Source material start
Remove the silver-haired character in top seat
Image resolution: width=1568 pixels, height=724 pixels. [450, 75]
Source material end
Source material start
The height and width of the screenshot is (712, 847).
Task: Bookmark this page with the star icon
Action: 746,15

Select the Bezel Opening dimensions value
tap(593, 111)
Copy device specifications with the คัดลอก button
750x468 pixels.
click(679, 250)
Source material end
Source material start
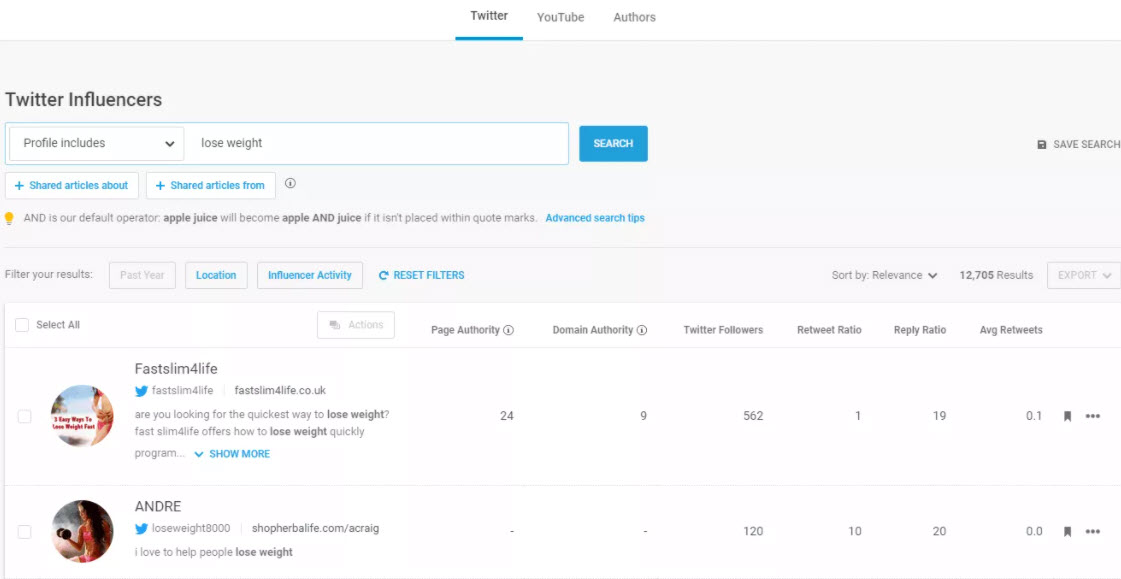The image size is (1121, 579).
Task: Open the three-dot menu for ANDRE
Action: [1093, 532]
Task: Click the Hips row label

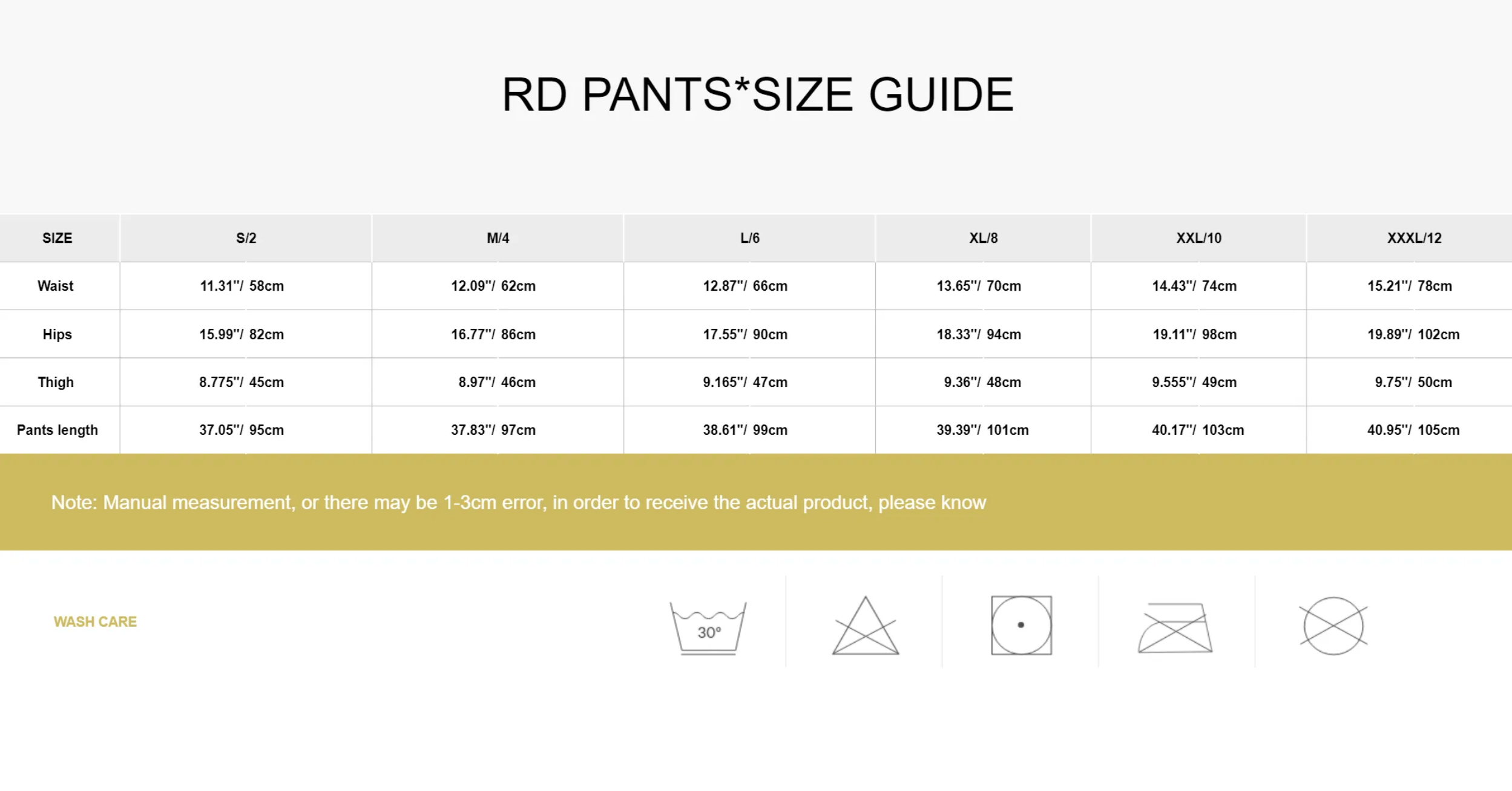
Source material end
What you are asked to do — Reproduce the data starting at the line containing "Copy device specifications" and ending at the line containing "click(679, 250)", substituting "device details" for "device specifications" and leaving everything else unchanged.

Final answer —
Copy device details with the คัดลอก button
750x468 pixels.
click(679, 250)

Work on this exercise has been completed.